### Vorliegender Auszug
# Grüne Videos auf Youtube mit Firefox



## Uziflator (25. Februar 2011)

*Grüne Videos auf Youtube mit Firefox*

Ich hab ein Problem viele sehr viele Videos und nur auf Youtube werden grün dargestellt und der Browser reagiert nicht mehr aber der Ton ist da.




			Dieser Inhalt steht nur eingeloggten Mitgliedern zur Verfügung.
        



Das Problem besteht nur Mit Firefox, andere Browser bereits getestet.

Hab eine andere Version von FF versucht und den Flashplayer neu installiert.



Hat jemand einen Tipp?


----------



## Painkiller (25. Februar 2011)

*AW: Grüne Videos auf Youtube mit Firefox*

Kommt mir bekannt vor.

Da ist dir der Grafikkartentreiber abgestürzt. Hatte ich auch 1-2 mal. Hoffe mal ein Update des Flash-Players wird das iwann beheben.


----------



## Uziflator (25. Februar 2011)

*AW: Grüne Videos auf Youtube mit Firefox*

Naja hab ich versucht mit einer neuinstallation, hatte die treiberreste vorher entfernt, klappt nicht.  Aber merkwürdiger weise ohne Treiber klappt es.

HD4870 Treiber 11.2  Win7 64 Bit


----------



## Painkiller (26. Februar 2011)

*AW: Grüne Videos auf Youtube mit Firefox*

Komisch. Vllt. hast du einfach nur dieses Problem.

Youtube-Videos fehlerhaft: So beheben Sie Probleme mit Adobe Flash Player 10.2.152.26 - adobe, flash


----------



## Uziflator (26. Februar 2011)

*AW: Grüne Videos auf Youtube mit Firefox*

Ich behaupte mal das Flash Plyer generell ein Probelm hat mit Treibern, von von Fehlerbehebung hält Adobe wohl nich viel.
Flash stürzt öfter ab als irgendwas sonst bei mir.

Danke für die Tipps, immer her damit.


----------



## Uziflator (7. März 2011)

### Bereitgestellte Angaben

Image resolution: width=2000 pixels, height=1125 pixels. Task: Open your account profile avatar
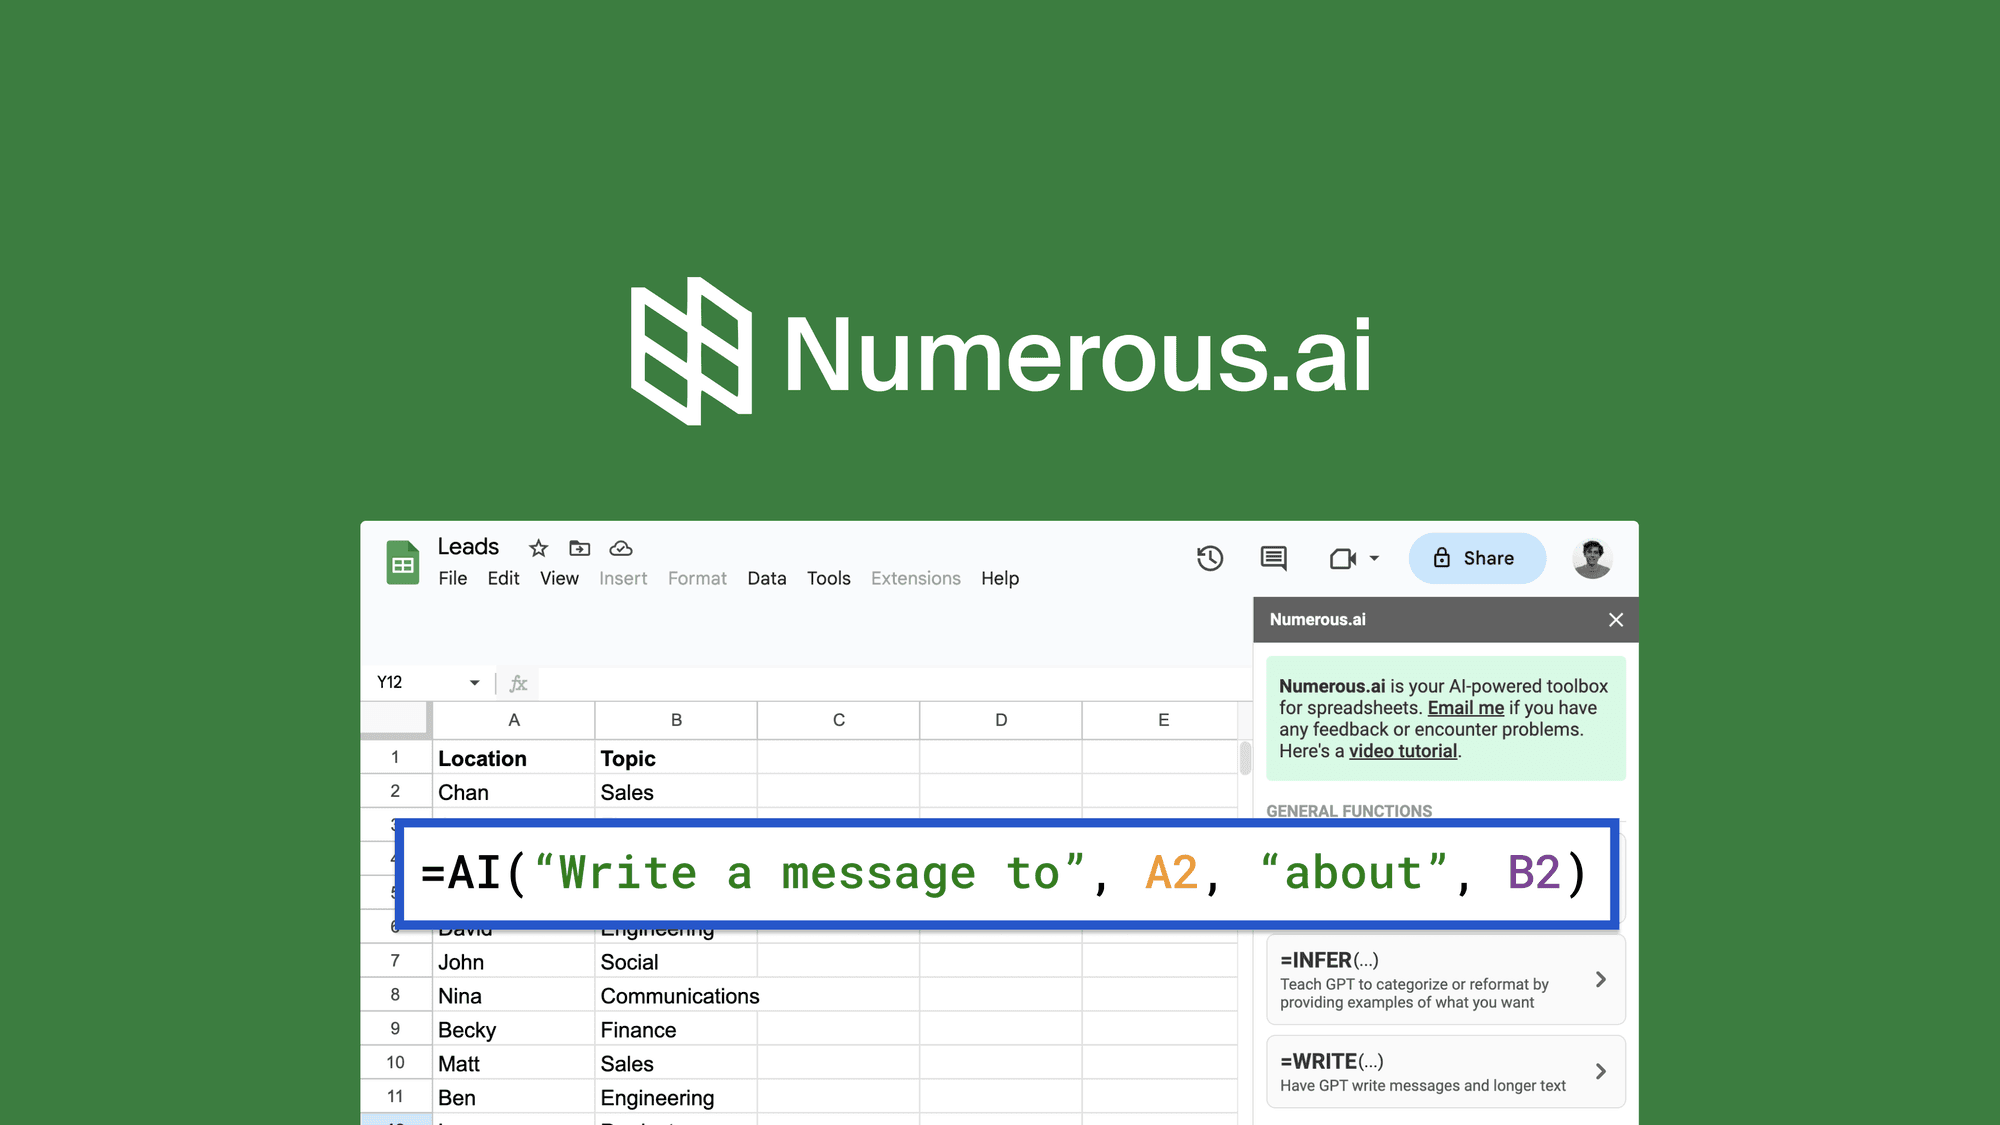coord(1592,558)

### Schriftliche Aufgabe A
Beantworte zum Forenthread über grüne Youtube-Videos in Firefox diese Fragen:
(i) Welche Ursache nennt Painkiller in seiner ersten Antwort?
(ii) Welche Grafikkarte, Treiberversion und welches Betriebssystem gibt Uziflator an?
(iii) Welche Versionsnummer des Adobe Flash Player steht in dem Titel, den Painkiller am 26. Februar 2011 anführt?
### Schriftliche Aufgabe B
Schreibe den Forenthread über grüne Youtube-Videos in Firefox weiter.

### Lösung der Aufgabe A
(i) Der Grafikkartentreiber ist abgestürzt.
(ii) HD4870, Treiber 11.2, Win7 64 Bit.
(iii) 10.2.152.26.

### Lösung der Aufgabe B
*AW: Grüne Videos auf Youtube mit Firefox*

Kleines Problem große Wirkung

Lösung:  Im GPU Treiber einfach bei Video von Custom auf was beliebiges anderes umstellen, schon sind Videos wieder ansehbar.


----------



## BxBender (10. Februar 2013)

*AW: Grüne Videos auf Youtube mit Firefox*

Habe den gleichen Murks.
Ne 7950 mit Win 8 x64 und Treiber 13.2 beta 4 und 5 und 13.1 probiert, alles der gleiche Fehler.
Adobe Flash Krams für Firefox auch aktualisiert.
Wo hast du das genau wegbekommen? Hab das auf deutsch.
Im CCC auf Video und was muss da alles eingestellt sein, ich habe mal alles auf Standard zurückgesetzt.
Ich hatte das Grünzeug auch im VLC Player drin.

UPDATE:
Bei mir ist es oft auch so, dass die Videos hier bei PC Games und PCGH in der Webseite eingebunden in SD Auflösung noch ganz normal anfangen.
Wenn man dann aber auf Vollbild oder HD klickt, dann gibts Probleme.
Entweder bleibt das Bild dann stehen udn nur der Sound spielt weier, oder aber der Bildschirm wird grün und der Sound spielt weiter, oder im Schlimmsten Fall habe ich es jetzt bei Full HD sogar, dass ich einen grauen Bildschirm mit lauter Querstreifen (stellenweise orange) erhalte.
Im letzteren Fall ist es auch egal, ob das Video noch in kleiner Ansicht oder Vollbild ist.
Mein Monitor hat 1680x1050. Sonst wurde Full HD aber immer normal an die Videogröße umgerechnet angezeigt.
Das erste und das letzte Problem habe ich übrigens erst seit dem Umstieg auf Win 8 x64.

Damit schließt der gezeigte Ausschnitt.